Basic Auth-Specific Remediation in Spring Boot — concrete code fixes
Remediation focuses on ensuring that cached responses are not shared across different authentication contexts. The primary defenses are correct HTTP cache headers and ensuring that the Authorization header is considered in cache keys.
1. Add Vary: Authorization for authenticated responses
Ensure responses that differ by authentication include Vary: Authorization. In a Spring Boot controller or via a WebMvcConfigurer, you can set this header explicitly.
@RestController
@RequestMapping(/api/account)
public class AccountController {
@GetMapping
public ResponseEntity<Account> getAccount(Authentication authentication) {
Account account = loadAccountFor(authentication.getName());
return ResponseEntity.ok()
.vary("Authorization") // Spring 5.3+ supports this; otherwise set manually
.body(account);
}
}
If your Spring version does not expose vary() directly, set the header manually in a response interceptor or controller advice to guarantee presence.
2. Configure no-store or private caching for sensitive endpoints
For highly sensitive endpoints, prevent shared caching entirely by setting Cache-Control: no-store or no-cache. This ensures each response is re-validated and not stored in shared caches.
@RestController
@RequestMapping(/api/account)
public class AccountController {
@GetMapping
public ResponseEntity<Account> getAccount(Authentication authentication) {
Account account = loadAccountFor(authentication.getName());
return ResponseEntity.ok()
.cacheControl(CacheControl.noStore()) // Prevents caching by shared caches
.body(account);
}
}
3. Use Spring Security to enforce authentication and set headers consistently
Leverage Spring Security to ensure Authorization is required where appropriate and that security headers are applied globally.
@EnableWebSecurity
public class SecurityConfig {
@Bean
public SecurityFilterChain filterChain(HttpSecurity http) throws Exception {
http
.authorizeHttpRequests(authz -> authz
.requestMatchers(/api/account/**).authenticated()
.anyRequest().permitAll()
)
.httpBasic(Customizer.withDefaults())
.headers(headers -> headers
.cacheControl().and()
.addHeaderWriter(new OncePerRequestFilter() {
@Override
protected void doFilterInternal(HttpServletRequest request,
HttpServletResponse response, FilterChain filterChain)
throws ServletException, IOException {
// Ensure Vary: Authorization for authenticated responses
String auth = request.getHeader("Authorization");
if (auth != null && !auth.isBlank()) {
response.addHeader("Vary", "Authorization");
}
filterChain.doFilter(request, response);
}
}));
return http.build();
}
}
4. Proxy and gateway configuration
If a reverse proxy or API gateway is in front of Spring Boot, ensure it respects Vary headers and does not serve cached responses across different Authorization values.
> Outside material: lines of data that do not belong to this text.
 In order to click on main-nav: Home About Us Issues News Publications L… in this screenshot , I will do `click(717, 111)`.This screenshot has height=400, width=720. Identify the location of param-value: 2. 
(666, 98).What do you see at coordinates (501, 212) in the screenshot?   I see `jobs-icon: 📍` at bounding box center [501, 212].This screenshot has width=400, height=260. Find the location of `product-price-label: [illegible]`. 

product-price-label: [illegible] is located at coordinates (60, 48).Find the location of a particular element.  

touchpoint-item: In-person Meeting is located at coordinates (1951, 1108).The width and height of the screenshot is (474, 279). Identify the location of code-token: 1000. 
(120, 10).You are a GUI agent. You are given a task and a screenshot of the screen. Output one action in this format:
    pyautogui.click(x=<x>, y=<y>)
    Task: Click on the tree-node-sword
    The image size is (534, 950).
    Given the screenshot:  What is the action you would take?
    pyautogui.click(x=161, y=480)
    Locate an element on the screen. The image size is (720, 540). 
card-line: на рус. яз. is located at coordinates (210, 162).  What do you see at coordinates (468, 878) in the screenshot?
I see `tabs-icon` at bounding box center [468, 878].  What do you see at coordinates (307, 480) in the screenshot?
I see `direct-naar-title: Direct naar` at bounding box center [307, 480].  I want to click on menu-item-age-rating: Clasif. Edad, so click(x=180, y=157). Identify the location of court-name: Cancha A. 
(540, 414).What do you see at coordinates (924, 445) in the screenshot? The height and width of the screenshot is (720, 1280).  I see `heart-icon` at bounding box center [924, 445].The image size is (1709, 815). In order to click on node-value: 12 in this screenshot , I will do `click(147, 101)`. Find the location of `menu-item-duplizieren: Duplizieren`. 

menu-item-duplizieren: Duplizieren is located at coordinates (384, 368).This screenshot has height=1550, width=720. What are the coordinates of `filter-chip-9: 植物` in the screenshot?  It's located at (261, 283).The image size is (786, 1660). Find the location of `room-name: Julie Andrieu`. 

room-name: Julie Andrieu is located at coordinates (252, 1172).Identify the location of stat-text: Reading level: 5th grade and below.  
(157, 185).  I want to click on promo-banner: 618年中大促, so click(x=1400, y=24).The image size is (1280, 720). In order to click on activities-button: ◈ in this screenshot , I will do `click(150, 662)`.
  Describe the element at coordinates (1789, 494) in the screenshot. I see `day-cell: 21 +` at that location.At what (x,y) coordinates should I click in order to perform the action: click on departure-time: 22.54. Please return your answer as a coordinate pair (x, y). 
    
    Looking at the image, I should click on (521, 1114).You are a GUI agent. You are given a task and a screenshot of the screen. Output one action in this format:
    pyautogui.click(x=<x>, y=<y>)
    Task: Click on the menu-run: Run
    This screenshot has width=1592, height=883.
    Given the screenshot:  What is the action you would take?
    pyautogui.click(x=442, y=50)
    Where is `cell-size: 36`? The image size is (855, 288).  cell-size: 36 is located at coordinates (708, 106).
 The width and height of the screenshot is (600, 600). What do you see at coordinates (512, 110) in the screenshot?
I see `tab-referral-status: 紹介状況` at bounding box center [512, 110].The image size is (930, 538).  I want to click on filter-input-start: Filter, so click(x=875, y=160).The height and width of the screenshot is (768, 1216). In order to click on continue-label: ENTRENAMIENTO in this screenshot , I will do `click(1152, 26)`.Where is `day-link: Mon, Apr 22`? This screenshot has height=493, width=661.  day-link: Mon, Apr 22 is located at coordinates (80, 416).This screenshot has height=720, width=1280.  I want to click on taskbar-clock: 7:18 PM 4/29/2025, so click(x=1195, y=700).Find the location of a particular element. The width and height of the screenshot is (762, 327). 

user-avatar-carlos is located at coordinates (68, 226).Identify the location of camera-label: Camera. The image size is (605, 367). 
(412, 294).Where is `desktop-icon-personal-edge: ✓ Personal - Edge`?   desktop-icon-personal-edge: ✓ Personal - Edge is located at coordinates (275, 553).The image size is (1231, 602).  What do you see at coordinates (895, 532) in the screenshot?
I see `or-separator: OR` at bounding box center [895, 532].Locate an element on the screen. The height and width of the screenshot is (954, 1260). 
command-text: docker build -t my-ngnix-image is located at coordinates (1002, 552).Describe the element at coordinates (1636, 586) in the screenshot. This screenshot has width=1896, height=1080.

Configure the cache to include Authorization in cache keys for authenticated routes, or disable caching for sensitive paths.
5. Use private caching where appropriate
For user-specific data, prefer private caching (e.g., Cache-Control: private) over shared caching so that intermediaries do not store responses. Combine this with short max-age values for authenticated data.
6. Validate and test with authenticated/unauthenticated pairs
Verify that endpoints return correct cache headers and that responses differ when Authorization is present or omitted. Use automated scans to compare authenticated and unauthenticated requests to the same URL and ensure no sensitive data is returned without proper authentication and cache segregation.